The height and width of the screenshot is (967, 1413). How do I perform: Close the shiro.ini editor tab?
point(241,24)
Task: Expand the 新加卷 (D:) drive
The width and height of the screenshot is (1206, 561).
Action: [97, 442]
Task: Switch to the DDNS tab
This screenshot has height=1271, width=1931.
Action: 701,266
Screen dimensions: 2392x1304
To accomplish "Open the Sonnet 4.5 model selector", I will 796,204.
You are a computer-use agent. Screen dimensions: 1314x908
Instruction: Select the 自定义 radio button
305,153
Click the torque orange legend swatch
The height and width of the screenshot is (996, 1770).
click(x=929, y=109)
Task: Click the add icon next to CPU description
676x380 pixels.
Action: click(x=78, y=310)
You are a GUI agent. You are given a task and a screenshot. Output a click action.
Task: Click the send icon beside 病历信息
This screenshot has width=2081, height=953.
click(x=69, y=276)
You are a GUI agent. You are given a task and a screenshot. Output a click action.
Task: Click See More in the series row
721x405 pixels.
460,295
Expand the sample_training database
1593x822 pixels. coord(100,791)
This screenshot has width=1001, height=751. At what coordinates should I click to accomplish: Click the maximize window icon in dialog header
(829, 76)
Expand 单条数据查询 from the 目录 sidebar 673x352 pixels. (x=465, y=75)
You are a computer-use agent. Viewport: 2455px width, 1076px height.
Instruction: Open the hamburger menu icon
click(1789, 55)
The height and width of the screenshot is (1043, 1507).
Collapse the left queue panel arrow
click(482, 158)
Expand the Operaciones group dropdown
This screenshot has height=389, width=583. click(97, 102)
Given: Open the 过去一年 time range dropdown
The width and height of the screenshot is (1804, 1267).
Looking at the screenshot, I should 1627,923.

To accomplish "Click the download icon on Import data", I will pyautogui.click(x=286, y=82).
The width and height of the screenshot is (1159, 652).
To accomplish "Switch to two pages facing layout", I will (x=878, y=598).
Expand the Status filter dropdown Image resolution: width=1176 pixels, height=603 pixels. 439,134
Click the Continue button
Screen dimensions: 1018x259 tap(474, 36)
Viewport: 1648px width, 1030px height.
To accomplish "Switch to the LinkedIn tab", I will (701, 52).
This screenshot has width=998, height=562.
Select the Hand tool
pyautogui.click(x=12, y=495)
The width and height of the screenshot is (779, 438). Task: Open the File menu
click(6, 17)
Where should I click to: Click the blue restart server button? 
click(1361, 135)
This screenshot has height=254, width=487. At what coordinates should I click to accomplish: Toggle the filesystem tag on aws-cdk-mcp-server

Task to carry out
Your answer must be the line that contains "The height and width of the screenshot is (1043, 1507)." and every line after it to the end of the records, reproduced exactly.

Result for this exercise
The height and width of the screenshot is (1043, 1507).
Collapse the left queue panel arrow
click(482, 158)
Expand the Operaciones group dropdown
This screenshot has height=389, width=583. click(97, 102)
Given: Open the 过去一年 time range dropdown
The width and height of the screenshot is (1804, 1267).
Looking at the screenshot, I should 1627,923.

To accomplish "Click the download icon on Import data", I will pyautogui.click(x=286, y=82).
The width and height of the screenshot is (1159, 652).
To accomplish "Switch to two pages facing layout", I will (x=878, y=598).
Expand the Status filter dropdown Image resolution: width=1176 pixels, height=603 pixels. 439,134
Click the Continue button
Screen dimensions: 1018x259 tap(474, 36)
Viewport: 1648px width, 1030px height.
To accomplish "Switch to the LinkedIn tab", I will (701, 52).
This screenshot has width=998, height=562.
Select the Hand tool
pyautogui.click(x=12, y=495)
The width and height of the screenshot is (779, 438). Task: Open the File menu
click(6, 17)
Where should I click to: Click the blue restart server button? 
click(1361, 135)
This screenshot has height=254, width=487. At what coordinates should I click to accomplish: Toggle the filesystem tag on aws-cdk-mcp-server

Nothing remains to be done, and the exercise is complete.